«Fariña» ha sido mucho más que la mejor serie de la historia de la televisión española: ha sido sobre todo el anuncio de que los creadores de series y las audiencias de nuestro país están ya preparados para abordar con madurez y potencia los grandes asuntos de nuestra historia reciente. Hasta ahora era sorprendente contemplar la seriedad y la claridad con la que se elabora la historia en series extranjeras como «The Crown» (UK) o «The Newsroom» (USA) -o la misma «Narcos», claro- mientras que en España cualquier intento de meter la realidad histórica como protagonista en la televisión no conseguía despegarse medio pelo de ridículos biopics ñoños sin el menor interés. Hasta que Atresmedia nos ofreció «Fariña».

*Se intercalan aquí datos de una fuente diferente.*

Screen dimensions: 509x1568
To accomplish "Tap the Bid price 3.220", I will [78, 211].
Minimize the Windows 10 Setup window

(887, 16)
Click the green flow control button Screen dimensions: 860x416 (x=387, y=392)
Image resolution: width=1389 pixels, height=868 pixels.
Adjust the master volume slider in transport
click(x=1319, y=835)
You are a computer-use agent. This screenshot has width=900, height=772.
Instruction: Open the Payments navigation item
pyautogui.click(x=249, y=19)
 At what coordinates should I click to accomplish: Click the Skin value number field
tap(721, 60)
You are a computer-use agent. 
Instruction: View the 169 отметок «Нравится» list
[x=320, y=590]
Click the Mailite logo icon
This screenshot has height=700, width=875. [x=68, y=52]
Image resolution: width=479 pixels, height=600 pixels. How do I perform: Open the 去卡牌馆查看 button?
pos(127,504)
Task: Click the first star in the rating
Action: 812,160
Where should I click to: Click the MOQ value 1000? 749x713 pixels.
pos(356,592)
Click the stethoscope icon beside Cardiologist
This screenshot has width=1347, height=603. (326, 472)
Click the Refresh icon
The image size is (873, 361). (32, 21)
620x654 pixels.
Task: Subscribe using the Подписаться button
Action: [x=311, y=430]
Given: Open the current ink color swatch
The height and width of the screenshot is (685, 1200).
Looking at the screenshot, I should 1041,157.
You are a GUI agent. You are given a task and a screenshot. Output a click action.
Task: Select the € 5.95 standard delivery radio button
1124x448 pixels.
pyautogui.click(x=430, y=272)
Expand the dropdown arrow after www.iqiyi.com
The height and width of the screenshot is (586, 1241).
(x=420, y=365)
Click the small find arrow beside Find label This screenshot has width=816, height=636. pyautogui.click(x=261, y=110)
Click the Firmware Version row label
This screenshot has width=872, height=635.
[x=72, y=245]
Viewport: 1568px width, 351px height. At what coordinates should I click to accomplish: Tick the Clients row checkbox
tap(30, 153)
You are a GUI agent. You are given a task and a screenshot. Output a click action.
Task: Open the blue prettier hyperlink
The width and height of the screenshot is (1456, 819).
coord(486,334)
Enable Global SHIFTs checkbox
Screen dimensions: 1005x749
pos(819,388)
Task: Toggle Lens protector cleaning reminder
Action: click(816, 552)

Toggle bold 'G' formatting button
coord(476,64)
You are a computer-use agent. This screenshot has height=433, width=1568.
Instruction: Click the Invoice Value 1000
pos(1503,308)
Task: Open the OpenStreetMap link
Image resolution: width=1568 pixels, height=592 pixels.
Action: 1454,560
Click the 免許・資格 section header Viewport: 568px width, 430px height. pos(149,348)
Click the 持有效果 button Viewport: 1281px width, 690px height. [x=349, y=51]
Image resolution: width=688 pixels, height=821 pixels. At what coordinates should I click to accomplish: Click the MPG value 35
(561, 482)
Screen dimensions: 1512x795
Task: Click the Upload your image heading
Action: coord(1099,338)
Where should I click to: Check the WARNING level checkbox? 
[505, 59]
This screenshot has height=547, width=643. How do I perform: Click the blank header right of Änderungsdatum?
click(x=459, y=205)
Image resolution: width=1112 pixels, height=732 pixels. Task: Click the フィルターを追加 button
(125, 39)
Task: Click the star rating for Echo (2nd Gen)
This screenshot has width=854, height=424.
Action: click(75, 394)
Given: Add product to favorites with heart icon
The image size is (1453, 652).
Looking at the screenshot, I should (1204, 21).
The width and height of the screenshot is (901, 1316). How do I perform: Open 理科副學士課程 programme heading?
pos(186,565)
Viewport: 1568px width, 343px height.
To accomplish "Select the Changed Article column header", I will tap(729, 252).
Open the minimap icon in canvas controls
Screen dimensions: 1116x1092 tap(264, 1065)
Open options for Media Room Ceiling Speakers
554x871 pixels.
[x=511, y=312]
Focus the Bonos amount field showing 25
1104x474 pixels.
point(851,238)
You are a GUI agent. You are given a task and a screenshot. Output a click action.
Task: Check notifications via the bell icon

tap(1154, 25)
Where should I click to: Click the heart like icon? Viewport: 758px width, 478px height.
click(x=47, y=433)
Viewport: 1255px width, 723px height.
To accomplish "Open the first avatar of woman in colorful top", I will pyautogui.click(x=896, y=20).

En cinco palabras: «Fariña» no tiene un fallo. No lo tiene en el guion, tenso y de narración precisa como una cuerda exactamente afinada. No lo tiene en la dirección, que mantiene un rumbo fijo sin desviarse por los mil caminos erróneos y fáciles que le se abrían a cada paso. No los tiene ni en su inteligentísima banda sonora. Y, sobre todo, «Fariña» no los tiene en unas interpretaciones tan meticulosamente dibujadas que consiguieron apasionarnos en cada capítulo sin perder una pizca de verosimilitud -esos charlines, del primero al último; ese Sito; ese Ubiña; ese sargento Darío Castro, ¡miña naiciña querida, ese sargento Darío Castro!-.

Así que, guionistas, programadores, productores, llegó el momento de ir a por ETA. Con el nivelazo de «Fariña». Con valentía y sin complejos. El Reino Unido o los Estados Unidos lo hubieran hecho hace bastantes años. Llegó el momento de contar sin simplezas ni equidistancias la demencia absurda y miserable que se vivió en el País Vasco -y, en menor medida, en el resto de España- durante aquellas horrorosas décadas. Qué triste que pedir que lo haga la televisión pública -qué mejor forma de demostrar que desde el Estado hemos derrotado a ETA- sea hoy por hoy una pretensión delirante.